THE PROBLEM: Beginning with the line that contains "Open the Your Friends tab", copy each subsequent line of the data below through the last one, including both ends but not the pictures.

DATA:
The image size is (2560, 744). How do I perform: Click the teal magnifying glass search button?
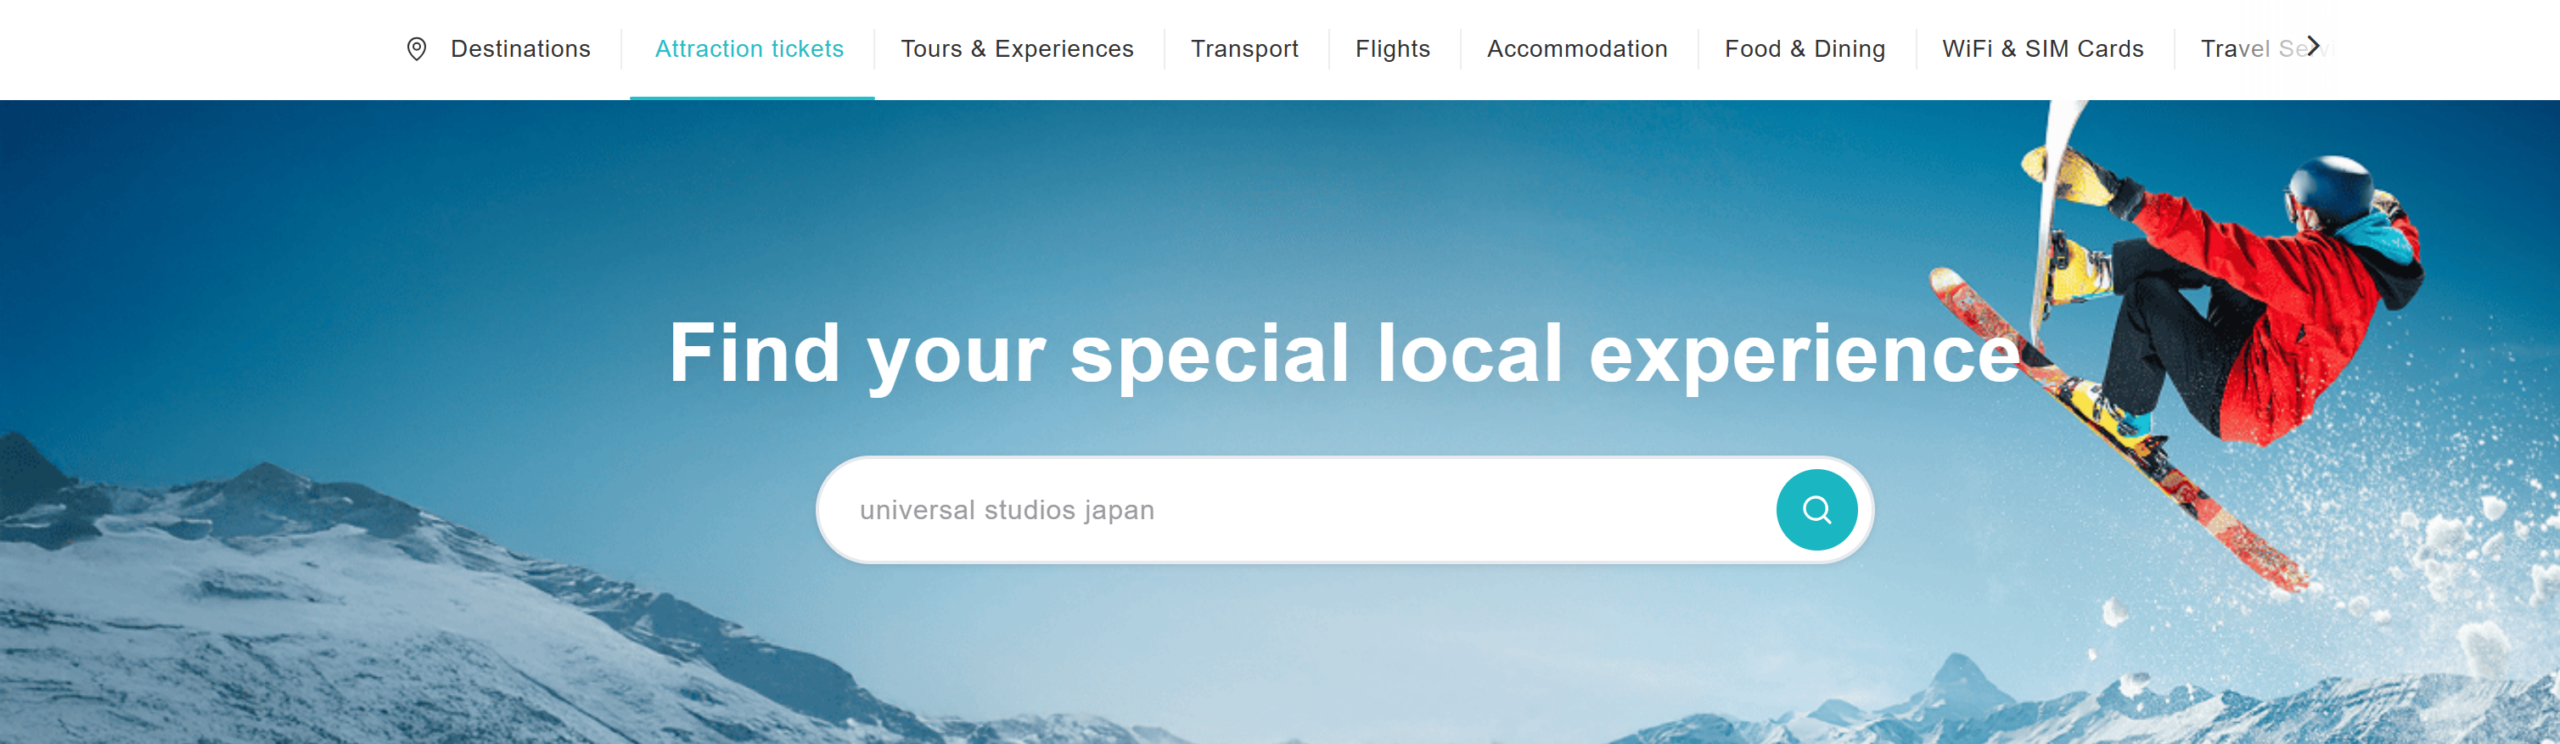pos(1816,510)
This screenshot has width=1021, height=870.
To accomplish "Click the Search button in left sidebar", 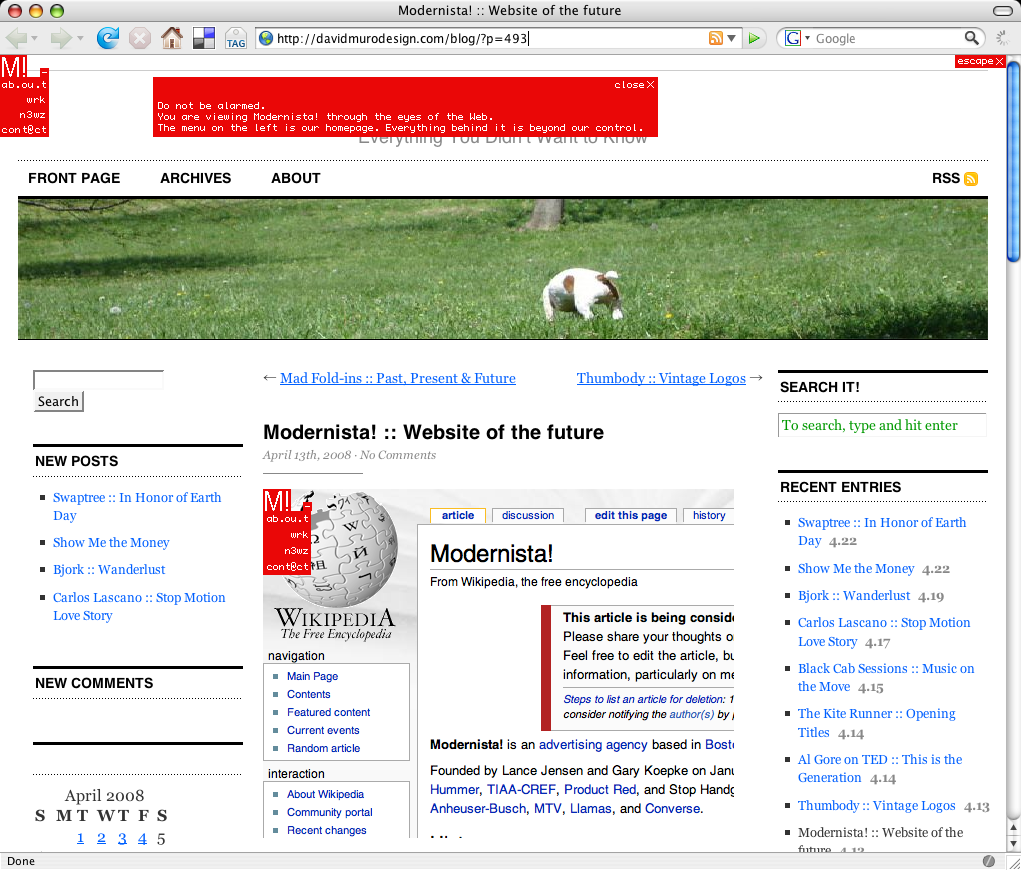I will (58, 401).
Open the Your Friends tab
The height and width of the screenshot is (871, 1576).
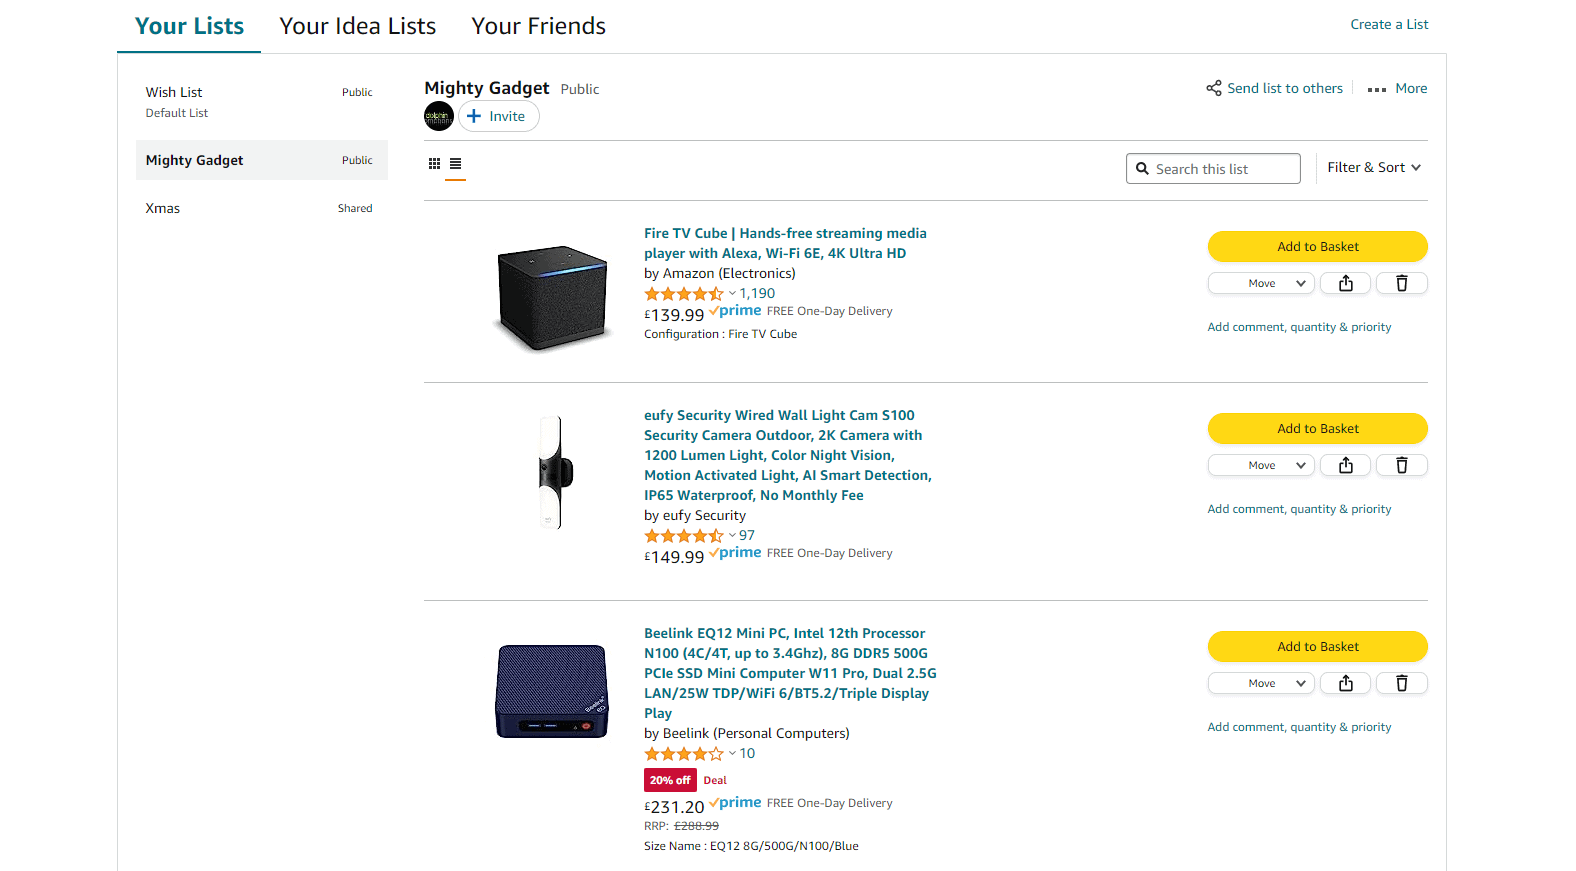point(538,25)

EXERCISE RESULT:
Open the Your Friends tab
The height and width of the screenshot is (871, 1576).
point(538,25)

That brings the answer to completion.